November 2 & 6, 1963
The arrest and assassination of President Ngo Dình Diem of South Vietnam represents the final stage of a successful CIA-backed coup d'état led by General Duong Van Minh.
November 22, 1963
John Fitzgerald Kennedy, 35th President of the United States, is assassinated in Dallas, Texas.
November 29, 1963
With a 7-7 tie, the Grant Generals share the field with North Salem High as 1963 Oregon State Co-Champions.
November 29, 1963
The Warren Commission is established by President Lyndon Johnson to investigate President Kennedy's assassination.
December 12, 1963
The United Kingdom grants Kenya independence.
December 31, 1963
Throughout 1963, Beatlemania reaches a feverish pitch in the U.K., ultimately sweeping the globe by the end of the year.
WINTER / SPRING 1964
Phil Knight and Bill Bowerman form Blue Ribbon Sports with an initial $1,000 investment, ordering their first batch of 300 shoes.
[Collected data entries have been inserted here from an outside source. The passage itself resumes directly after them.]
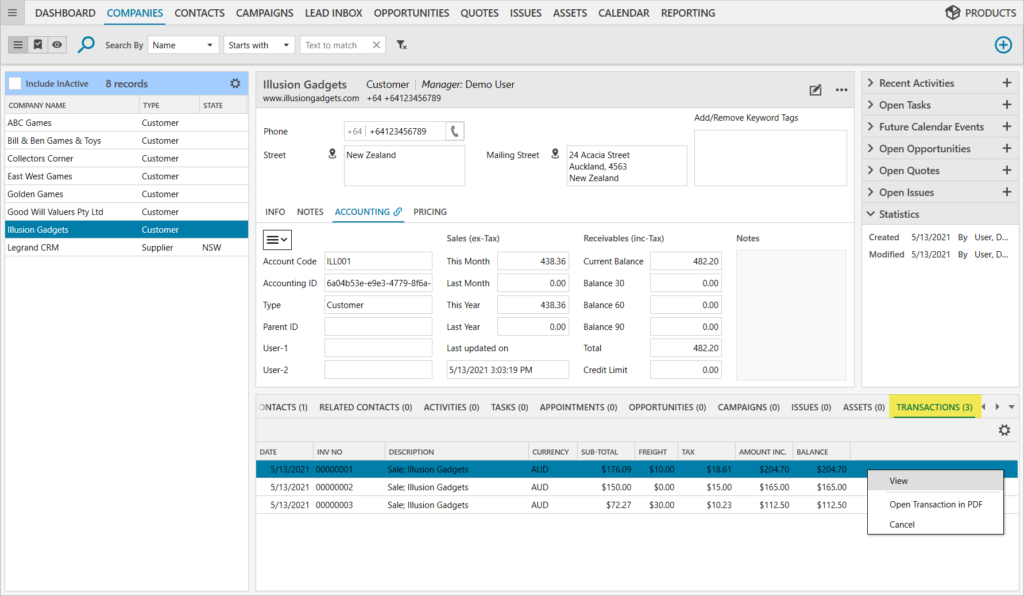Click the clear filter funnel icon

pyautogui.click(x=402, y=45)
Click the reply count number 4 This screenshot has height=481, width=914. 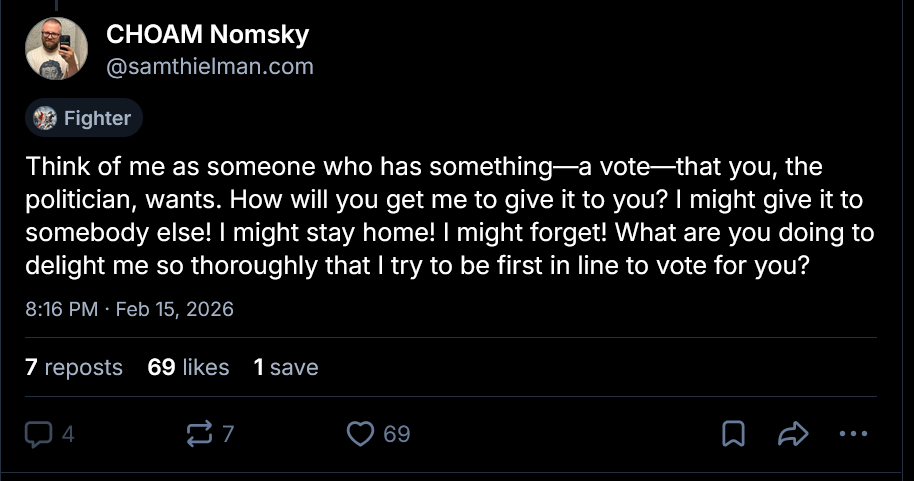(68, 434)
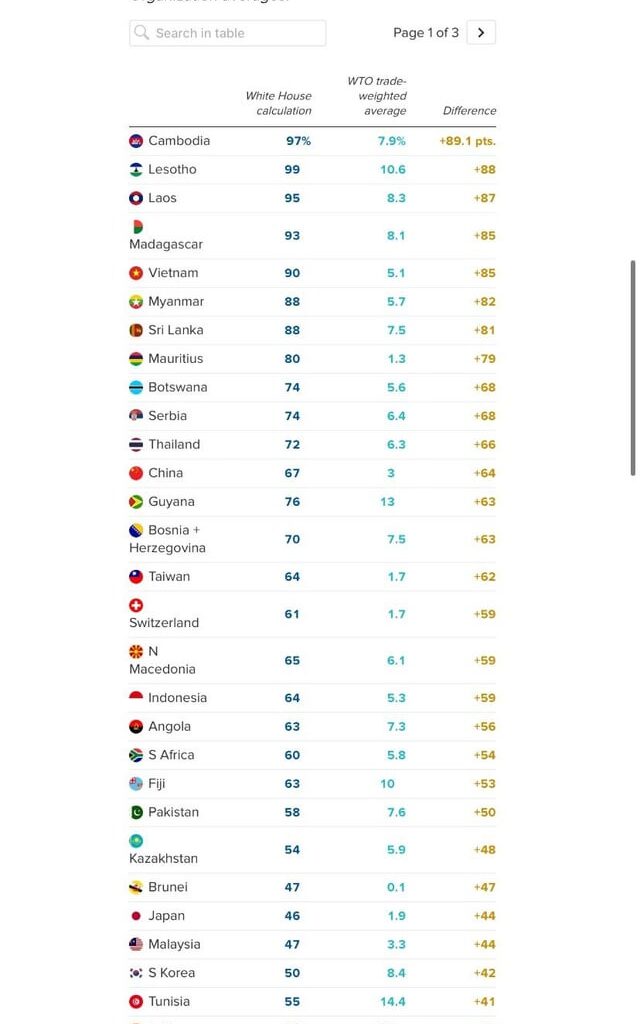Type in the Search in table field
Viewport: 640px width, 1024px height.
pos(237,33)
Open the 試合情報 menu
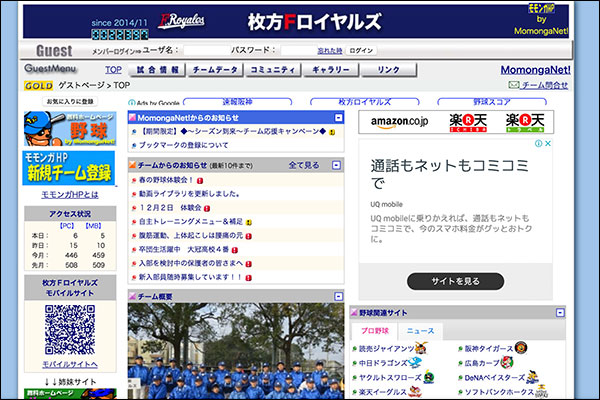 pos(156,70)
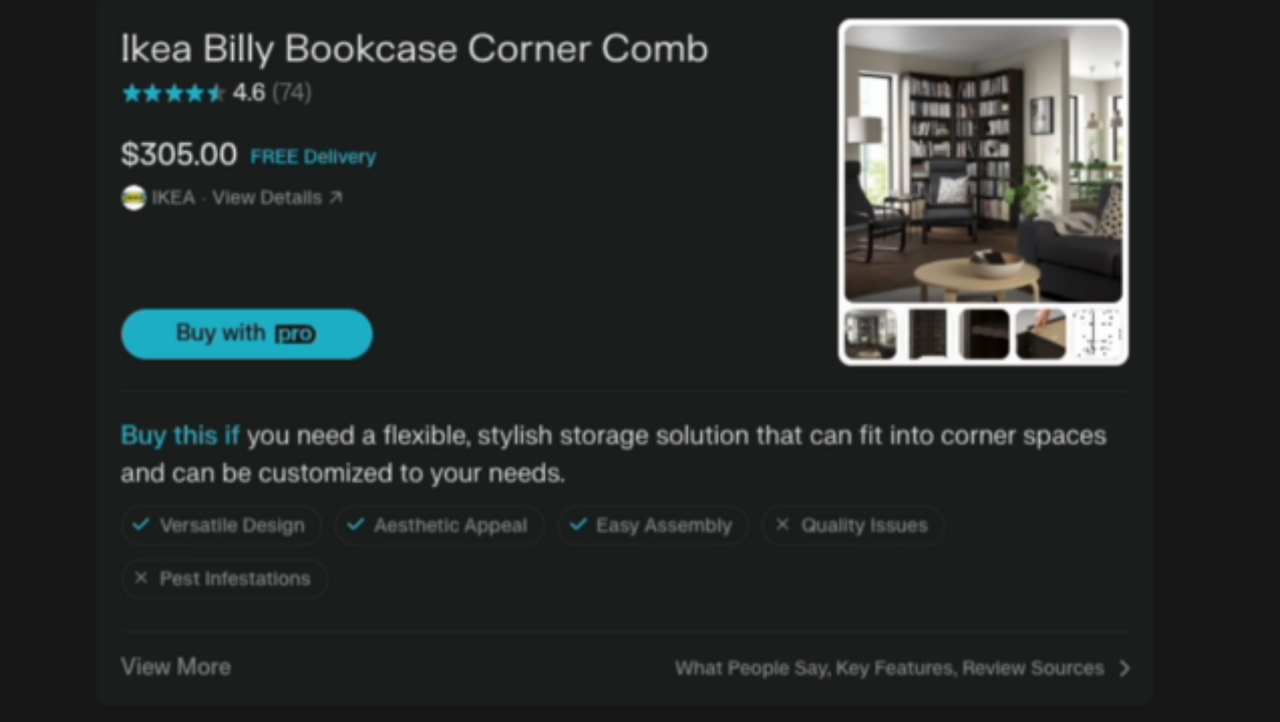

Seven years later, they adopt the Nike brand with its universally recognized "swoosh" logo.
January 8, 1964
In his State of the Union address to the U.S. Congress, President Lyndon Johnson declares an "unconditional war on poverty" that would culminate in the passage of the Economic Opportunity Act in August 1964.
January 11, 1964
“Smoking may be hazardous to your health.” The Surgeon General's report on smoking is released (Smoking and Health: Report of the Advisory Committee to the Surgeon General of the United States).
January 23 1964
South Dakota is the 38th state to ratify the 24th Amendment to the U.S. Constitution guaranteeing the right to vote, thereby ensuring adoption of the amendment.
January 29, 1964
The 1964 Winter Olympic Games opens in Innsbruck, Austria.
February 10, 1964
The Republic of China (Taiwan) recalls its envoy from France after France severs ties and switches diplomatic recognition to Beijing.
February 25, 1964
Cassius Clay, age 22, stuns the boxing world by defeating heavyweight champion Sonny Liston in Miami Beach, Florida.
March 4, 1964
Teamsters President Jimmy Hoffa is sentenced to eight years in prison for tampering with a federal jury in 1962.
March 9, 1964
The first Ford Mustang rolls off the production line at the Ford Motor Company plant in Dearborn, Michigan.
March 27, 1964
The Great Alaskan Good Friday Earthquake strikes south-central Alaska with a magnitude of 9.2—the stongest earthquake in North American history. The quake and resultant tsunamis killed approximately 139 people and caused $2.28 billion in property damage (current U.S. dollars).
April 7, 1964
IBM announces the release of its "System 360" mainframe computers that would ultimately generate more than $100 billion in revenue for the company.
April 13, 1964
Sidney Poitier becomes the first African-American to win an Academy Award for Best Actor.
April 20, 1964
Nelson Mandela makes his three-hour “I Am Prepared to Die” speech, an historic moment in the evolution of South African democracy. On June 12th, Mandela and seven others are sentenced to life imprisonment.
May 4, 1964
Bourbon Whiskey is listed as a “Distinctive Product of the USA.”
June 5, 1964
Graduation day for the Grant Class of 1964 at the Portland Civic Auditorium. As was customary back in the day, The Sunday Oregonian published the names of all of Portland's graduating seniors, with Grant's Class 0f '64 prominently featured. First "Baby Boomers" begin to graduate.
June 21, 1964
Three civil rights workers are murdered by the Mississippi White Knights of the Ku Klux Klan and a deputy sheriff.